数百のテナントが同居するマルチテナントKubernetesの世界
2019年12月06日 金曜日
CONTENTS
Twitterフォロー&条件付きツイートで「バリーくんぬいぐるみ」を抽選で20名にプレゼント!
応募期間は2019/11/29~2019/12/31まで。詳細はこちらをご覧ください。
今すぐツイートするならこちら→
フォローもお忘れなく!
【IIJ 2019 TECHアドベントカレンダー 12/6(金)の記事です】
シニアテクニカルマネージャの田口です。今年はKubernetesに始まり、Kubernetesに終わる1年でした。皆さん、コンテナ化の準備は万端ですか?
IIJにおけるKubernetesの活用はまだ黎明期といったところですが、それでも急速に利用が進み、最も巨大なクラスタでは約200名のエンジニアが暮らし、数百のテナント(プロジェクト)が同居する規模にまで育ってきました。そのネタでブログを1本と思ったのですが、1年前に比べるとKubernetesはプロダクション環境での普及が進み、多くの情報が入手できるようになってきたので、ありきたりな話題はすでに十分語られている気がします。そこで、簡単にIIJのKubernetes環境であるIKE(IIJ Kubernetes Engine)を紹介した後で、いくつか特徴的なトピックをピックアップしたいと思います。

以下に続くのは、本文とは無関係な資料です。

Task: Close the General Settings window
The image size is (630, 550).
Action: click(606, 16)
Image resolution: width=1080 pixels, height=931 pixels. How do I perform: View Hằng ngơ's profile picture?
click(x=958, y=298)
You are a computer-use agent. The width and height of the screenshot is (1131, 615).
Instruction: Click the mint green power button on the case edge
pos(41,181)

IKE(IIJ Kubernetes Engine)
IKEとは、2018年5月からIIJでサービス基盤として利用されているKubernetesディストリビューションです。現在国内3か所のデータセンターに展開されており、拠点ごとに一つのクラスタがデプロイされています。また、近々2拠点が追加される予定で、徐々に規模の拡大が図られています。これら拠点はいずれもIIJのクラウドサービス(IIJ GIO)上に構築されたものですが、その他にいくつものIIJサービスを組み合わせて実装されています。また、こうしたサービス群と連携するために、CSIプラグイン、イングレスコントローラ、CCM(Cloud Controller Manager)、監視用オペレータなどがIKEのために実装されています。
| リソース | サービス | 用途 |
|---|---|---|
| インフラ | IIJ GIO | terraform、Cluster APIでKubernetesクラスタのインフラを構築 |
| ストレージ | IIJ GIO | GIO用CSIプラグインでPersistentVolumeを管理 |
| ネットワーク | SEIL | BGPルータにIIJのSEILを使い、calicoと連携してクラスタネットワークを管理 |
| ロードバランサ | IIJ GIO、PulseSecure vTM | GIO用クラウドコントローラからvTMを制御し、Ingress、service type LoadBalancerとして管理 |
| DNS | IIJ DNSアウトソースサービス | DNSドメインの動的設定、ACME DNS-01認証などに利用 |
|
内容監視・通知 |
Barry | prometheusが検知したアラートをBarryを利用してインシデントハンドリング |
ただし、IKEの目的は自社サービスの活用ではありません。最も重要なのは、アプリケーションのポータビリティを高め(インフラを問わず同一パッケージでデプロイ)、運用を規格化し(環境に依存せず同一オペレーションで運用)、リリース速度の向上、スケーラビリティの向上、サービスの品質向上、システムリソースの低コスト化を実現することです。Kubernetesの価値を最大限に引き出すことが結果的に目的を達成することになるでしょう。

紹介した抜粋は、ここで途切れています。